At a special meeting of the City Council Wednesday, Tim Calligy, the Board of Education’s director of facilities, came together with a team of hired consultants, engineers and planners to outline the Board of Education’s plans for the construction and renovation of the district’s school buildings and facilities for the next five years.

While it is the purview of the Board of Education, not the City Council, to approve any new school construction, Wednesday night’s special City Council meeting, which was a standing room only affair, was one of the first public forums where the Board of Education clearly laid out its approved plans for future construction, complete with proposed locations and timelines.

In the next several years, Hoboken will reap the benefits of almost $100 million in state funding to rehabilitate its existing buildings and to build new ones. The plan that was presented Wednesday calls for building a new middle/high school campus, and an elementary school. It also calls for decommissioning two schools, Hoboken High School and the Demarest Middle School.

The schools that are scheduled to remain open will be totally renovated. Hoboken High will be demolished, with an elementary school built in its place. Demarest, which once was the city’s high school and educated Frank Sinatra, will be renovated and used for another educational or cultural purpose.

History

On July 18, 2000 the New Jersey Educational Facilities Construction and Financing Act was signed into law. It will result in the state’s investment of $8.6 billion in public school construction in New Jersey over the next decade, including full funding by the state of all school renovation and construction projects in 28 “special needs” urban school districts, known as the Abbott school districts, of which Hoboken is one.

Under that legislation, the New Jersey Economic Development Authority (EDA) is entrusted with the responsibility for financing, designing and constructing all of the school facilities projects in the Abbott school districts.

In July 2002, Gov. James McGreevey created New Jersey Schools Construction Corporation (SCC), a new subsidiary corporation of the EDA that has been delegated all the responsibilities for instituting the legislation, according to EDA officials.

According to SCC officials, each district must prepare a Long Range Facilities Plan that is reviewed and approved by state’s Department of Education (DOE) to ensure that they are consistent with State facilities standards and are educationally adequate. After the DOE approves a facilities project, the SCC has managerial oversight.

An urban education campus

In January, the city’s Board of Education and the state’s Department of Education approved an amended long range facilities construction plan for the district that calls for construction of a new high/middle school campus, one new elementary school, and the decommissioning of two schools. At the Board of Education meeting in January, the board outlined its plans at a public hearing, but there were fewer than 15 people in attendance.

Wednesday there were well over 100 interested Hoboken residents.

Assuming that an already-underway SCC feasibility study proves that the plan is cost-effective, the following are Department of Education and Hoboken Board of Education approved-plans for new public school construction over the next five years:

According to Calligy, the focal point is creating an “urban education campus” in the northwest section of town, with a brand new high school/middle school complex.
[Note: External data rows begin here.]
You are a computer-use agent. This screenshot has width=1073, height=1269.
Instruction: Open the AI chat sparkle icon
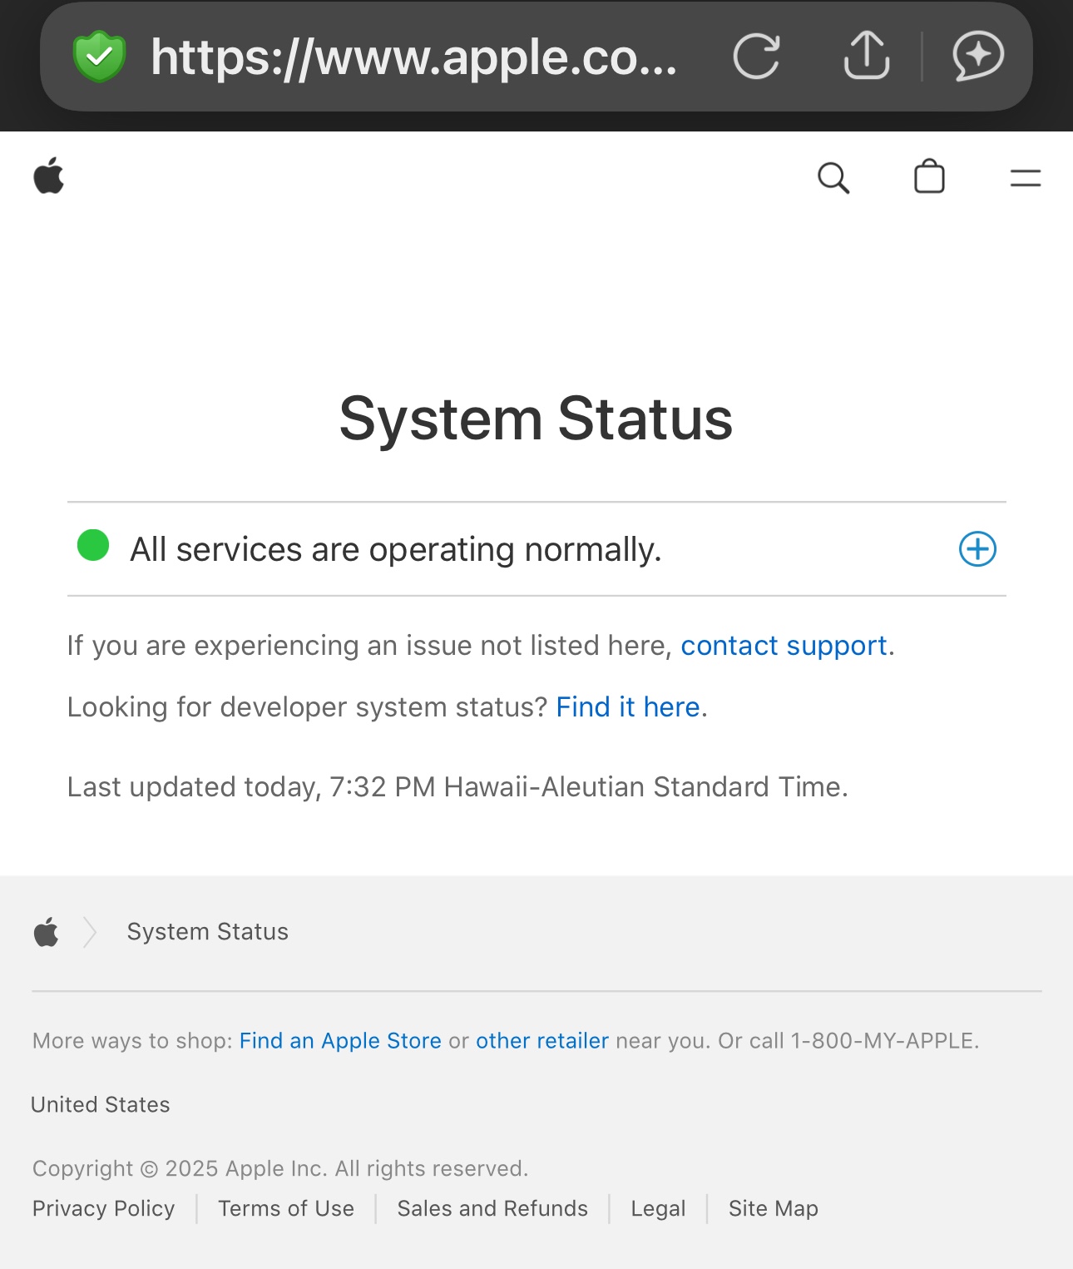(x=977, y=56)
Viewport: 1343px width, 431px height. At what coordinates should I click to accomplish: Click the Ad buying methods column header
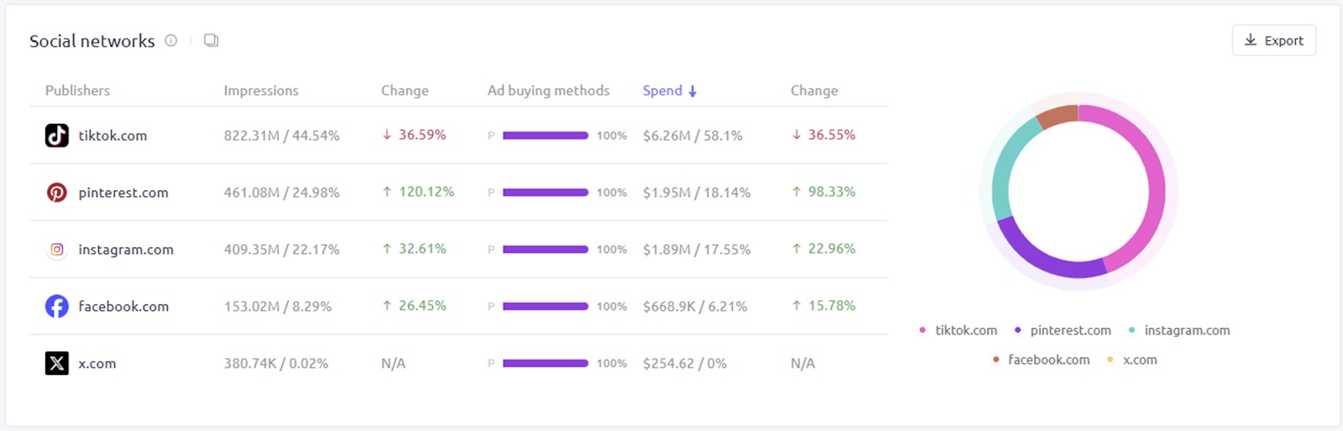[x=548, y=91]
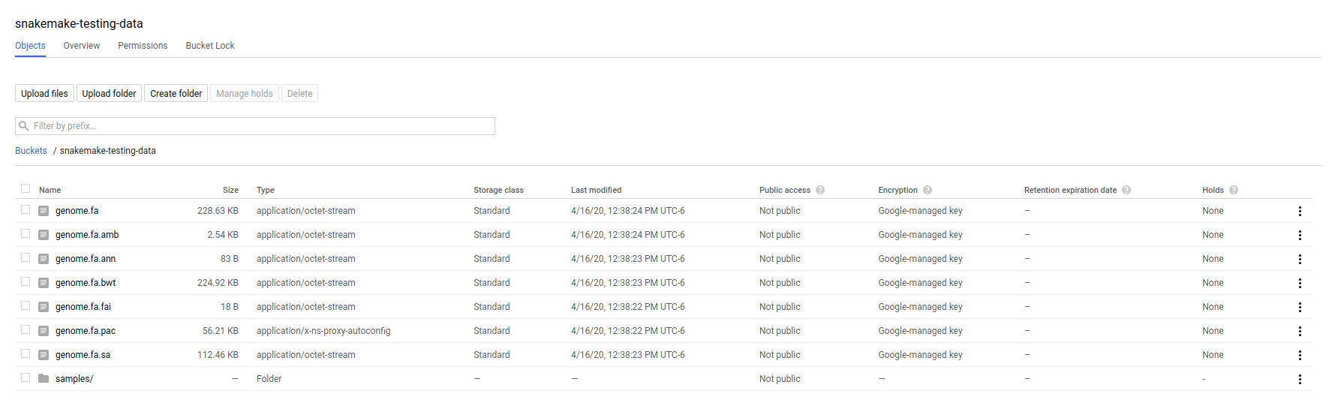Viewport: 1329px width, 412px height.
Task: Expand the options menu for samples/ folder
Action: click(1300, 379)
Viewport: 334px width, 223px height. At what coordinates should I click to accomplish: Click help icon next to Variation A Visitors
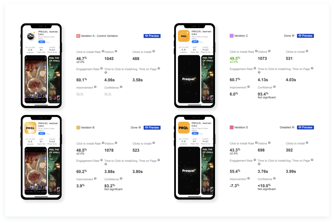(116, 51)
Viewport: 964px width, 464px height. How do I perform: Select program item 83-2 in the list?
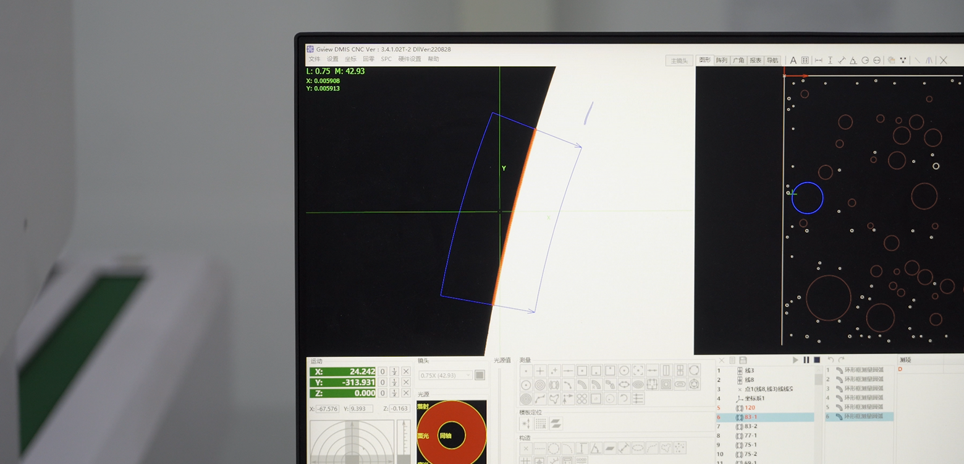750,426
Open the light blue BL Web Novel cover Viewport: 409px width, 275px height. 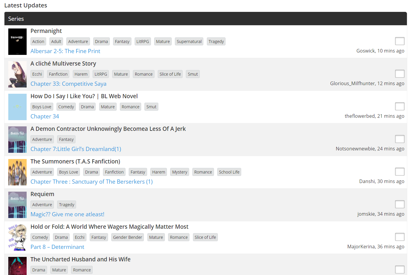pyautogui.click(x=17, y=107)
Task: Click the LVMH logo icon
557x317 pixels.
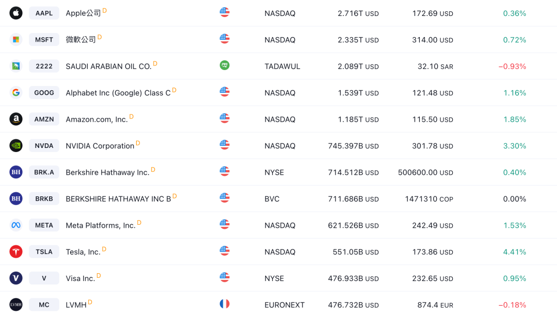Action: [16, 305]
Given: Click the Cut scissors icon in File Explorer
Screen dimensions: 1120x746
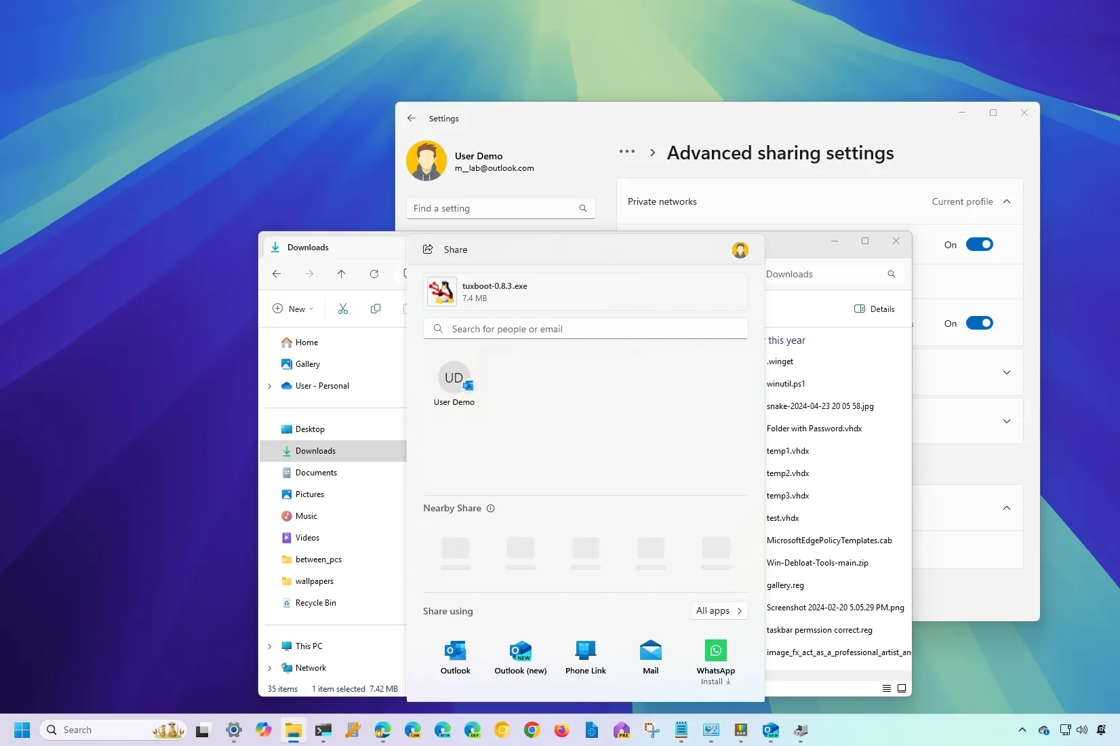Looking at the screenshot, I should click(343, 309).
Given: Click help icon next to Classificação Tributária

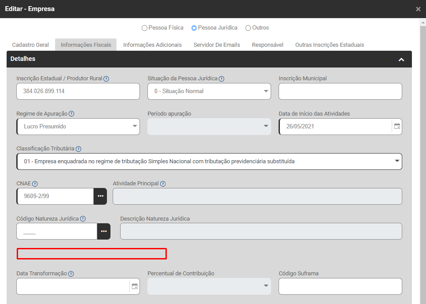Looking at the screenshot, I should tap(78, 149).
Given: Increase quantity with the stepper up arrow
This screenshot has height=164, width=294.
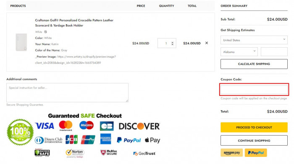Looking at the screenshot, I should pos(172,42).
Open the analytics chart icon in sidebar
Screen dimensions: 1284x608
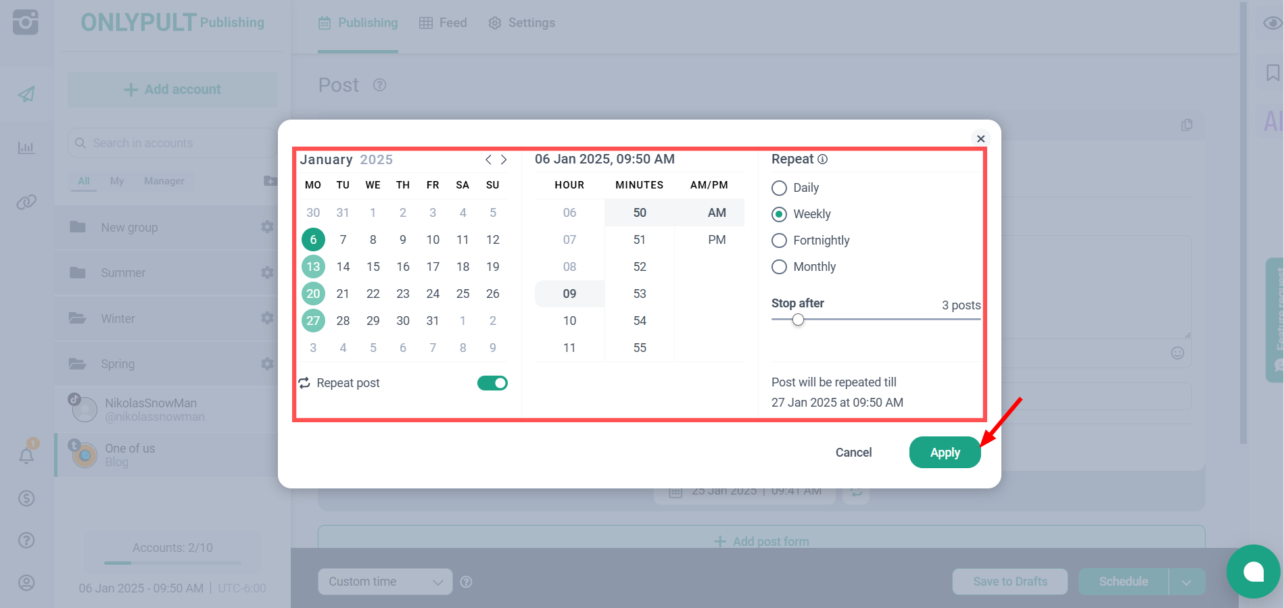click(x=26, y=147)
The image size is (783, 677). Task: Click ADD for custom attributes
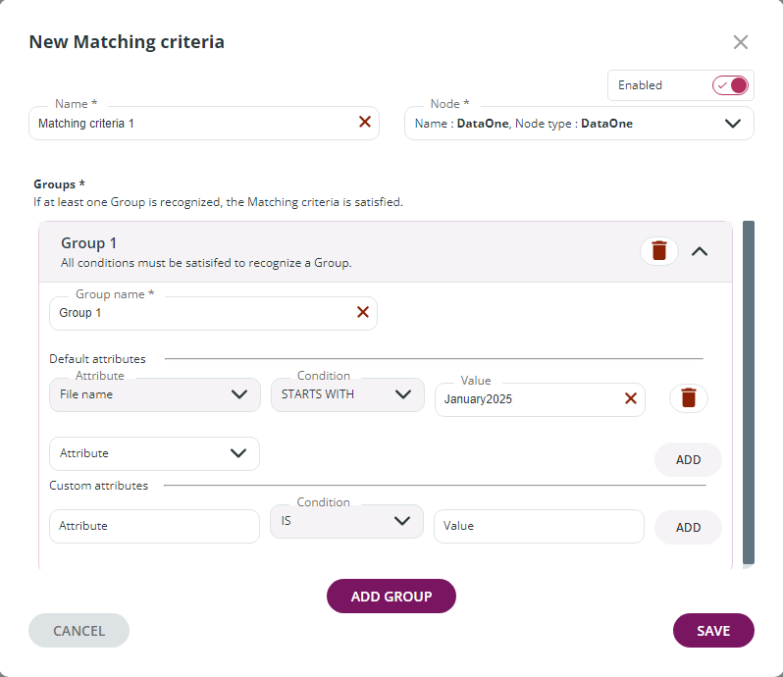(x=688, y=527)
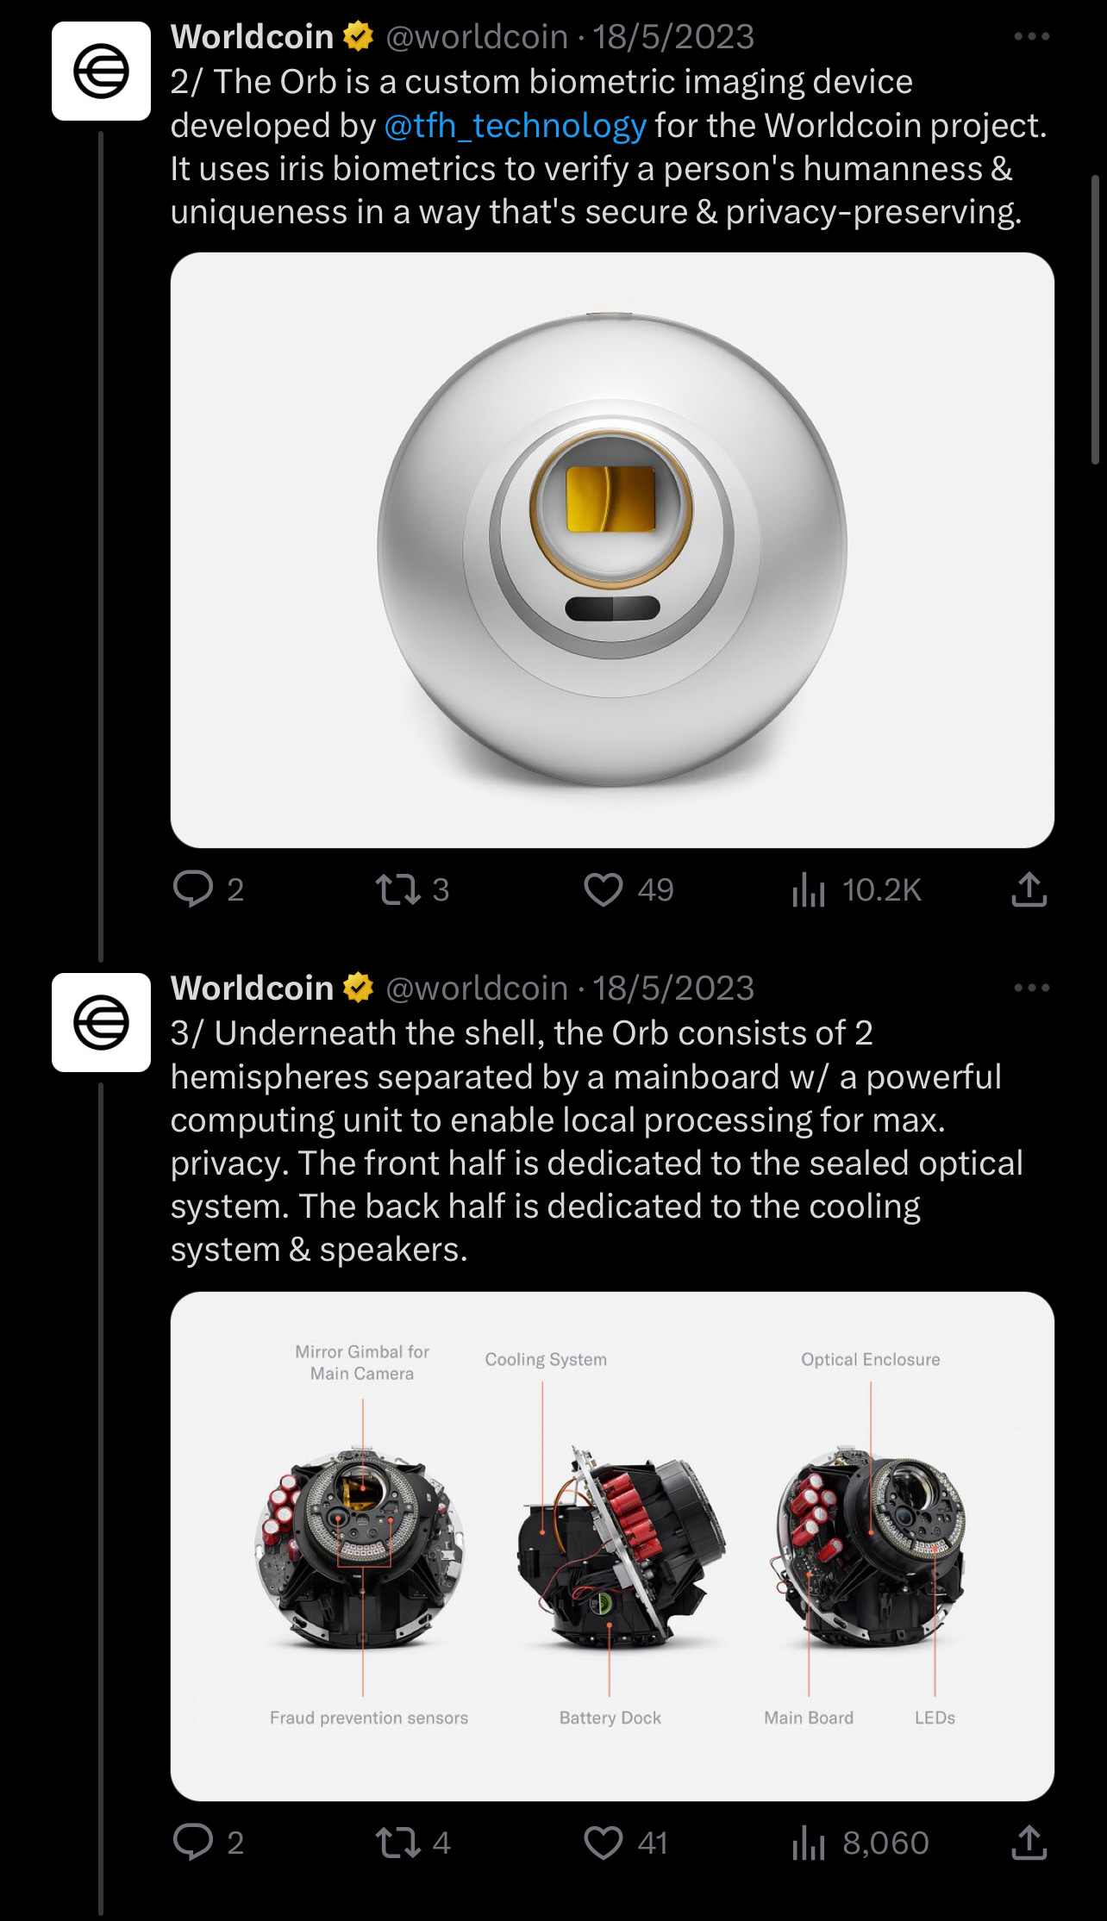1107x1921 pixels.
Task: Share the first Orb tweet
Action: (x=1029, y=889)
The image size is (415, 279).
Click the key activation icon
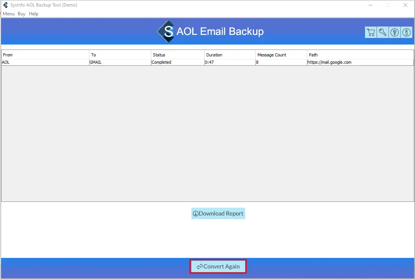click(383, 33)
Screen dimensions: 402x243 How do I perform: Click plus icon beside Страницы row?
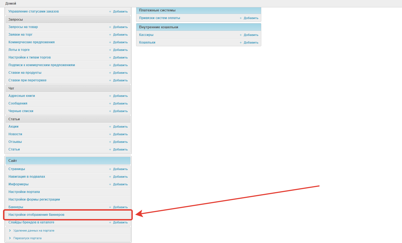point(110,169)
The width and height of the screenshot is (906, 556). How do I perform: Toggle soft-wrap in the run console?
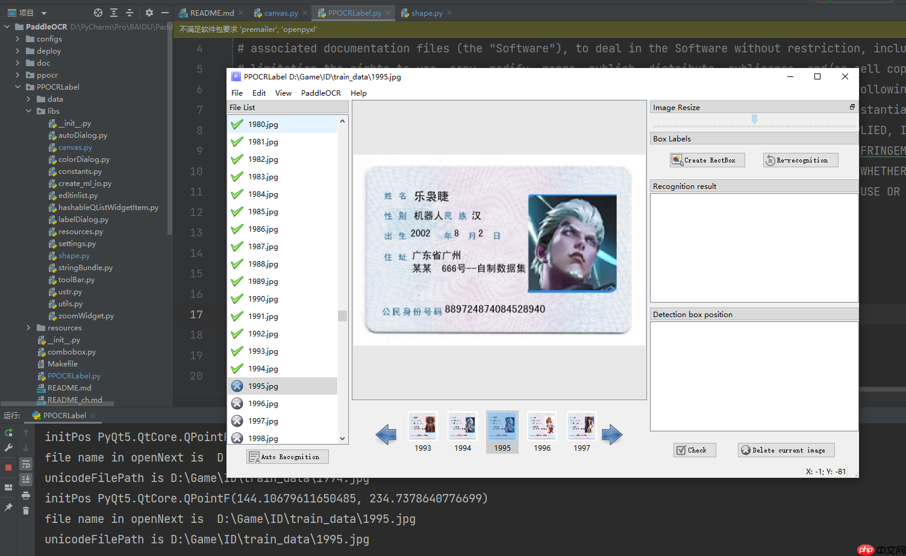point(26,464)
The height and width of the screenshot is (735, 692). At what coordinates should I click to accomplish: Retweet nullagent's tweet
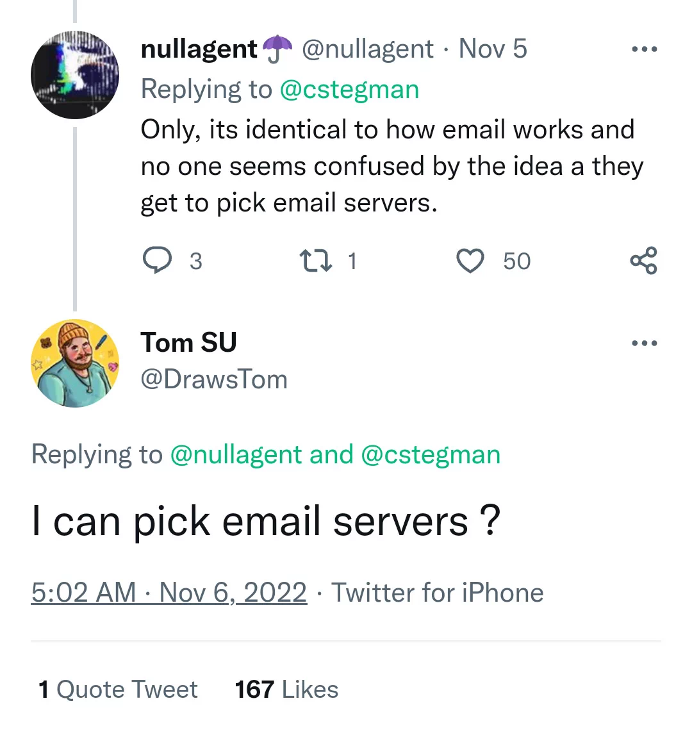tap(316, 261)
When finished, the “campus” will be the public school district’s only high school and middle school. The proposed location for the new school is just west of JFK Field and Stadium, on Jefferson Street from 10th to 12th streets.

Neither the city, Board of Education nor the state currently owns the property where the school is being proposed. Calligy said Wednesday that the SCC has entered into negotiations with the property owners to purchase the property. Even if those negotiations are unsuccessful, the state does have power of eminent domain, more commonly known the power of condemnation.

Just north of the proposed “urban education campus” is the Cognis Chemical Plant, on 12th Street from Adams to Madison streets. That plant is scheduled to close in the second half of 2002, and the state and city have expressed interest in obtaining that property as part of the school construction plan. On that site, the plan calls for new athletic fields.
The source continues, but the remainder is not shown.